[[ Quoted passage, beginning ]]

By Nick Braune
The Monitor of McAllen, Texas reported this week that on January 9th the government began its new policy of collecting DNA samples from every undocumented immigrant detained on civil violations. The ACLU and other groups have protested.
The collecting of DNA is part of the criminalization of immigration violations begun by the Bush administration with vigorous connivance of the Democratic Congress. Being undocumented has traditionally been considered a civil violation, not criminal. But this has been changing rapidly with the Border Patrol’s Operation Streamline and with ICE’s offensive lately, typified by the immigration raid in the early summer of 2008 in Postville, Iowa, where three hundred undocumented workers in a meat packing plant were arrested and then were forced to plea bargain themselves, shackled in front of judges, to five months in prison before being deported.
As The Monitor reports, “In the last fiscal year alone, federal prosecutors filed criminal charges against more than 25,000 immigrants in the judicial district from Houston to the Rio Grande Valley.” That number does not include, of course, the thousands who were deported without being given criminal charges.
Although collecting DNA from the undocumented may seem somewhat innocuous in itself, it is another part of the criminalization drift, a drift which slaps at international law and basic moral principles. (An interesting read: Google “Strangers No Longer,” a well-argued document written by the U.S. and Mexican Catholic Bishops Conference in 2003.)
The drift is insidious. Not only are immigrants The Other (an impersonal economic problem to be handled, an obstacle in our lives to be overcome) but The Other is also increasingly labeled as dangerous and evil. Those immigrant workers are not just poor and out of compliance, they are latent criminals!…Get a cheek swab from all of them, get their DNA results into our databases, just in case they rape someone or in case they leave some personal trail behind in some violent, bloody robbery next year…you never know.
Provisions for the expanded DNA collection were quietly tucked into the 2006 update to the Violence Against Women Act, which is sadly ironic because the criminalization of undocumented immigration is taking a growing toll on women and families generally.
A second bit of news. A McAllen peace and justice group last week discussed the new ABC prime time series, Homeland Security USA. The group’s members who had seen the series, described it as a slick propaganda vehicle with dangerous undercurrents. It is a Good Guys versus Bad Guys show, with a “reality TV” flavor, glorifying the Border Patrol — please — and ICE and their wonderful efforts against terrorists, drug traffickers and undocumented immigrant workers. The wholesome (8 p.m. EST) Tuesday night program, virtually produced by Homeland Security, was described as blatant, straight, governmental indoctrination.
A television review by Alessandra Stanley in the New York Times has this criticism: “Viewers long ago became inured to the blurring of news and entertainment. Shows like ‘Cops’ on Fox, which follows real-life deputies and police officers as they raid crack dens, break up domestic disputes and chase speeding cars, have proven appeal. Yet there is something more than usually troubling about a network series that purports to cover the full canvas of homeland security and that is made with the assistance — and censorship (they call it ‘prescreening’) — of the Department of Homeland Security. The result is an exclusive, inside look at a recruitment video.”
“The series…is paced like a reality show, with the same close-ups of bewildered subjects and repetitions of cliffhanger moments. It is framed with the graphics and musical effects of procedural dramas like ‘NCIS’ and even a thriller like ‘24.’”
Although the Times finds the work a poor entertainment choice and obvious self-serving departmental ego-boosting, it does not nail the program as dangerous drumbeating against outsiders. Activists and critics of today’s evolving immigration policy, which federal law enforcement has called the “Endgame,” will be offering sterner criticisms of the ABC series.

[[ Quoted passage, end ]]
[[ Data extract, beginning ]]

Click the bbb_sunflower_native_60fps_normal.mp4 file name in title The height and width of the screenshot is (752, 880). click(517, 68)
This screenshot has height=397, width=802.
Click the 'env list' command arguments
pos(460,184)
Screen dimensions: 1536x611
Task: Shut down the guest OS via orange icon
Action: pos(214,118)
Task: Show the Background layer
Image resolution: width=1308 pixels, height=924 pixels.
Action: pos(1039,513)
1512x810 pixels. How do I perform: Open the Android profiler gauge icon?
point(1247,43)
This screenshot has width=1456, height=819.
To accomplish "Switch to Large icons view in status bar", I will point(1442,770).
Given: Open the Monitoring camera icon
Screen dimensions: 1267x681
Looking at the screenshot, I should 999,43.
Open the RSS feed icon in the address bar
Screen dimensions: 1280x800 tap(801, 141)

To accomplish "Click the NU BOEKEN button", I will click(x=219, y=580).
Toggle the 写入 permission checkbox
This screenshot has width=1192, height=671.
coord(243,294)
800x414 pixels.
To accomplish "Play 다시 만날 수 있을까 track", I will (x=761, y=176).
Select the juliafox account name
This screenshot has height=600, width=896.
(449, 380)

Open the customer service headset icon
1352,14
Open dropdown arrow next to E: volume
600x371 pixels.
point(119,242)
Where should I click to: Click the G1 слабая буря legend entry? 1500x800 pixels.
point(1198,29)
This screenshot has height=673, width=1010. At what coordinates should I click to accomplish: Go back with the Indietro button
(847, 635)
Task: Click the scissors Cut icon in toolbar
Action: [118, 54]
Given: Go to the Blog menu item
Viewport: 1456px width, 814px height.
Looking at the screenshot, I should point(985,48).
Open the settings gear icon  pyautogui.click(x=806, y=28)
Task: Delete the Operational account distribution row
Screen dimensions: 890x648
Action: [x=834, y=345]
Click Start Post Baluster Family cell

[[ Data extract, end ]]

(Activity 1):
Reproduce the article on immigrant DNA collection word for word, from "Provisions for the" up to and including "and families generally.".
(Activity 2):
In the article on immigrant DNA collection, which law's 2006 update contained the provisions for the expanded DNA collection?

(Your solution 1):
Provisions for the expanded DNA collection were quietly tucked into the 2006 update to the Violence Against Women Act, which is sadly ironic because the criminalization of undocumented immigration is taking a growing toll on women and families generally.

(Your solution 2):
The Violence Against Women Act.